Per la Corte europea dei diritti dell’uomo (Cedu), l’Italia non ha garantito a Simone Niort, un detenuto con problemi psichiatrici, il diritto alla salute e alle cure mediche. Il giovane di 28 anni, in carcere da quando aveva 19 anni, ha tentato il suicidio in cella una ventina di volte in otto anni, e compiuto decine di atti di autolesionismo.

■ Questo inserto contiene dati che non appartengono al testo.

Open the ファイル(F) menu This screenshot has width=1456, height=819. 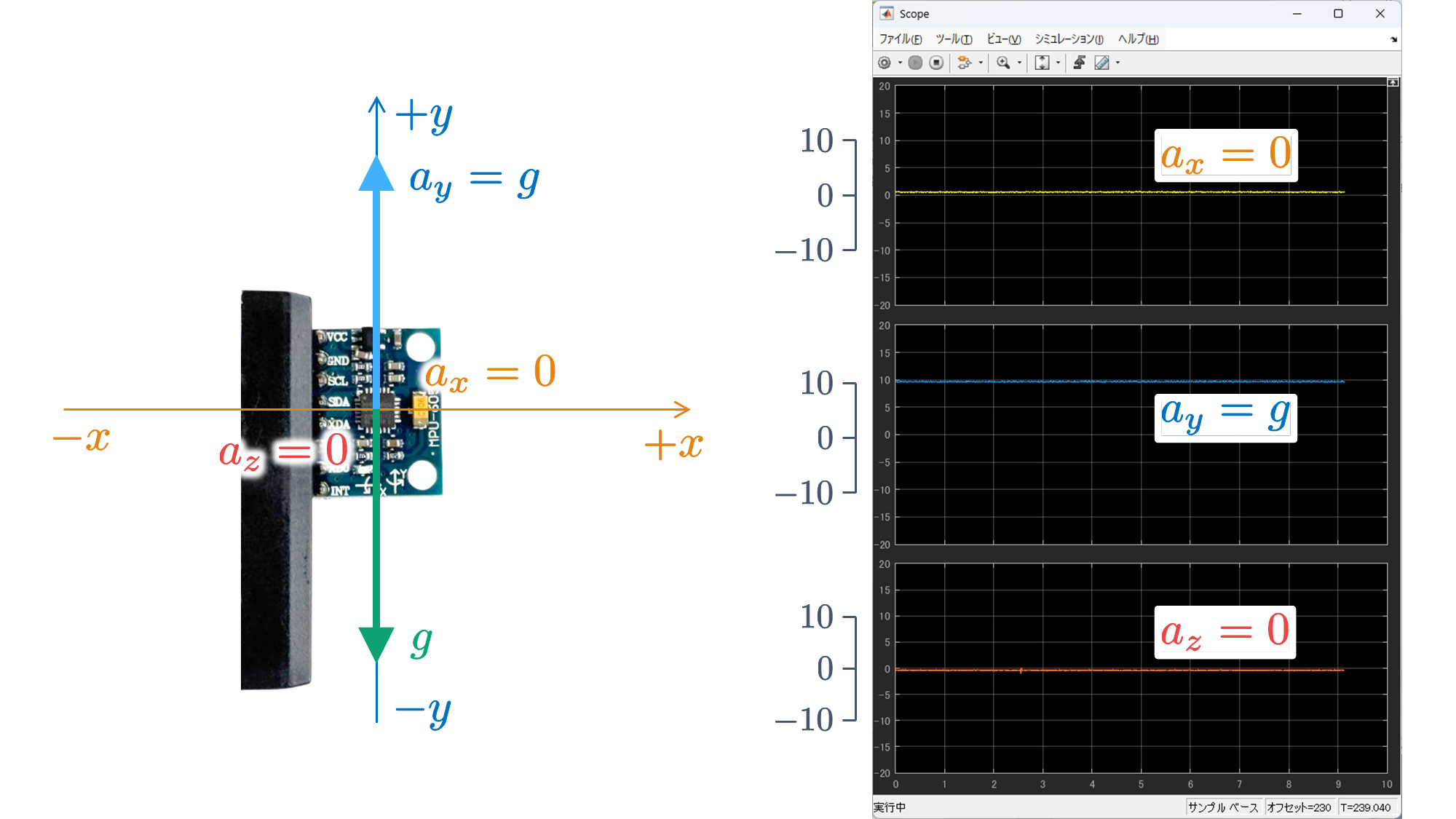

Una situazione per cui la Cedu ha riconosciuto la responsabilità dello Stato italiano: Niort doveva essere, infatti, trasferito in una struttura idonea per le terapie. «Le autorità nazionali non hanno dimostrato di aver valutato in modo sufficientemente rigoroso la compatibilità del suo stato di salute con la detenzione – ha spiegato il legale di Niort, Antonella Calcaterra – accertando la mancata esecuzione di un provvedimento giudiziario che disponeva il trasferimento del ricorrente in una struttura penitenziaria più adatta alle sue gravi condizioni». Mentre il presidente dell’associazione Antigone, Patrizio Gonnella, rendendo nota la decisione della Corte, ha sottolineato: «Sebbene non vi sia un obbligo generale di liberare una persona detenuta per motivi di salute, in certe situazioni il rispetto dell’articolo 3 della Convenzione Europea dei diritti dell’uomo, che vieta i trattamenti inumani e degradanti, può imporne la liberazione o il trasferimento in una struttura di cura. Ciò si verifica, in particolare, – continua – quando lo stato di salute del detenuto è talmente grave da rendere necessarie misure di carattere umanitario, oppure quando la presa in carico non è possibile in un contesto penitenziario ordinario, rendendo necessario il trasferimento del detenuto in un servizio specializzato o in una struttura esterna».

La vicenda

L’arresto e la successiva carcerazione di Simone Niort comincia nel 2016. Fin da allora, il giovane inizia a compiere svariati atti di autolesionismo e, dopo una perizia psichiatrica, l’Ufficio di Sorveglianza nel novembre 2022 ordina al Dipartimento dell’amministrazione penitenziaria (Dap) di individuare un istituto idoneo a ospitarlo. Un primo errore sulla mancata identificazione di un percorso di cura alternativo al carcere – spiegano fonti che seguirono il dossier – sarebbe da ricercare nella procedura. Ovvero, la Sorveglianza avrebbe dovuto chiedere all’autorità amministrativa sanitaria competente e non al Dap. Ma a causa della carenza strutturale di specifici luoghi di cura in Sardegna, Niort resta in carcere finendo regolarmente in un cella di transito per non recare danni ad altri o a sé stesso, restando però isolato e senza svolgere attività educative. Nel frattempo, il giovane ha continuato a tentare il suicidio più volte e a commettere numerosi atti di autolesionismo, una condizione che ha portato il suo difensore, insieme agli avvocati Antonella Mascia, Antonella Calcaterra e al docente di diritto pubblico dell’Università Statale di Milano Davide Galliani, a rivolgersi ai giudici di Strasburgo che, ieri, giovedì 27 marzo, hanno condannato l’Italia.